Polémica en torno a premio de tragaperras

Hace algunos días una jugadora argentina decidió ir a probar su suerte al bingo bonaerense de San Fernando, jugó a las tragaperras y ganó supuestamente un premio de 250 mil pesos argentinos (alrededor de 80 mil dólares). El único inconveniente fue que la máquina no estaba habilitada para otorgar un premio mayor a los 2.500 pesos, equivalentes a unos 800 dólares.
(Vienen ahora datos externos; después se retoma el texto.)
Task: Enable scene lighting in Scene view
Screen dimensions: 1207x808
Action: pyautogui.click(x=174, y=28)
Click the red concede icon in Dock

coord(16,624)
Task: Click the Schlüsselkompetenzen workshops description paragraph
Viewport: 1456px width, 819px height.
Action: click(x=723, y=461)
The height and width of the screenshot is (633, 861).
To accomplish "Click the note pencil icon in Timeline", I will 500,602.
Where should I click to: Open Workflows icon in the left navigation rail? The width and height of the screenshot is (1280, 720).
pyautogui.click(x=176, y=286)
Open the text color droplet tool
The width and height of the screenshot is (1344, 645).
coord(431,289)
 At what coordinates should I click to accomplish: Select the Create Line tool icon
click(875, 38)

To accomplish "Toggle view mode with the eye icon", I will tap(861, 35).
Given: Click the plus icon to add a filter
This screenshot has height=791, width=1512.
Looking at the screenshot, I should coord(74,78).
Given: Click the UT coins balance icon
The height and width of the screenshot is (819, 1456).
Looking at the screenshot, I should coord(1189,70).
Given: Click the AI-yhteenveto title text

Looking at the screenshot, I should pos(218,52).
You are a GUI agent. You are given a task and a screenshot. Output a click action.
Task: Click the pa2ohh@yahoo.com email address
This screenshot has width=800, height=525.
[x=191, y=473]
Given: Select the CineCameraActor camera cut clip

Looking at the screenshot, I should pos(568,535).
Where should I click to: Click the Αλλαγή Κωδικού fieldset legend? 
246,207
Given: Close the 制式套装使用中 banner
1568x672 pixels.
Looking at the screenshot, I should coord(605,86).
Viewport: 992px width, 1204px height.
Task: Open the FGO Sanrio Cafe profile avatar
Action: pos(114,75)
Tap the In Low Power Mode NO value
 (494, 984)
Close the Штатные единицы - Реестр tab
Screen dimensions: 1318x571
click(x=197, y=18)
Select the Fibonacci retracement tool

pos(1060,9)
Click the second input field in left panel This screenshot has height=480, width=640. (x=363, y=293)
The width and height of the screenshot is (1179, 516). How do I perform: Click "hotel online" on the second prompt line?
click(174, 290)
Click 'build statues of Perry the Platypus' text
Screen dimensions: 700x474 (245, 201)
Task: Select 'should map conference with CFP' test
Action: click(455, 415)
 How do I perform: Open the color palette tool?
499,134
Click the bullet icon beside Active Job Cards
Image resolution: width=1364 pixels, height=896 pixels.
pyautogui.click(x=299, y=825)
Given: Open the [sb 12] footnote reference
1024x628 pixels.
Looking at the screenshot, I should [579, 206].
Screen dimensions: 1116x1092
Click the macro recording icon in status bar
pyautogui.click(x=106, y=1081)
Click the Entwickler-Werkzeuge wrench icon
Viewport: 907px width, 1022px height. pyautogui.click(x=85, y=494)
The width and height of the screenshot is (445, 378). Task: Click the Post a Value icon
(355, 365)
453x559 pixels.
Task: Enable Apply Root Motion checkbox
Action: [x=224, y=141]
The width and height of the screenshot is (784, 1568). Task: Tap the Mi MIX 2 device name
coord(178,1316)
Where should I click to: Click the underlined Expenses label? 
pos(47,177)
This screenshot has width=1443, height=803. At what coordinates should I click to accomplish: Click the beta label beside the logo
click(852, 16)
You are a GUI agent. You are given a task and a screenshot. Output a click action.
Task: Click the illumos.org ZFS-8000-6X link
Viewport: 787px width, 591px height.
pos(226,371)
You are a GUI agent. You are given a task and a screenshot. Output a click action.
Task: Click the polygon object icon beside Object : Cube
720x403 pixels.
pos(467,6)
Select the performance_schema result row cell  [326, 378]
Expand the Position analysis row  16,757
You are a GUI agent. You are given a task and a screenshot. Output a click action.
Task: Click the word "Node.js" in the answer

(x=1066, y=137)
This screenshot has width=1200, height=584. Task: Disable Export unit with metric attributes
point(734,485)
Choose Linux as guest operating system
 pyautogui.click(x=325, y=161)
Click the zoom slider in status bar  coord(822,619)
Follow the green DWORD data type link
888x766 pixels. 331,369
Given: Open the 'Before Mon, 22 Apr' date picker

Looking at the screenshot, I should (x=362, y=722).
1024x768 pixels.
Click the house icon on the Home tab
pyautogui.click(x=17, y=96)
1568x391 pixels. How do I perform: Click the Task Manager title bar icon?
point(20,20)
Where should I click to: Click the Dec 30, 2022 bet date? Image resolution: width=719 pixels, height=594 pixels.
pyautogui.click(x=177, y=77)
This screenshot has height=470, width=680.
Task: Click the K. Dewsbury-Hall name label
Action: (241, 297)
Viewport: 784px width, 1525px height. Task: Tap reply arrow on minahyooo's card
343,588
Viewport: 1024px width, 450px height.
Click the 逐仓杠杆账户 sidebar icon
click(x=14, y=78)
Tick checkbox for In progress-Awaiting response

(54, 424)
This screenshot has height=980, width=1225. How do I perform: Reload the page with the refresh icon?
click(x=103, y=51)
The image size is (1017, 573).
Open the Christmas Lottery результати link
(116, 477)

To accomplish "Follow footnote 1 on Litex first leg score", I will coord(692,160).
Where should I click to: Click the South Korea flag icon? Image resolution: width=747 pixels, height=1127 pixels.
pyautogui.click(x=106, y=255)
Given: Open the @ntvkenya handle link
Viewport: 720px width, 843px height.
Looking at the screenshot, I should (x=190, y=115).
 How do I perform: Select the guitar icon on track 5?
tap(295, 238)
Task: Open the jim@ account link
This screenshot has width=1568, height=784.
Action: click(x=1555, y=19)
María Rosa Martínez, la afortunada ganadora, reclamó, sin embargo, su abultado premio y denunció que las autoridades de la sala de bingo argumentaron que el funcionamiento de la máquina tragaperras era defectuoso y que, por lo tanto, no le iban a abonar su premio.

Por su parte, el abogado del bingo afirmó que gracias a los distintos peritajes que se llevaron a acabo debido al reclamo del premio, se pudo determinar que la máquina tragaperras en cuestión funcionó en todo momento de forma correcta y que nunca estuvo habilitada para otorgar un premio mayor a los 2.500 pesos argentinos.

Confrontada ante estos resultados, la demandante no tuvo otra opción que reconocer su error, admitir que no existió ningún premio de 250 mil pesos y firmar un acta, en la cual aceptaba las conclusiones resultantes de los peritajes realizados respecto a la tragaperras.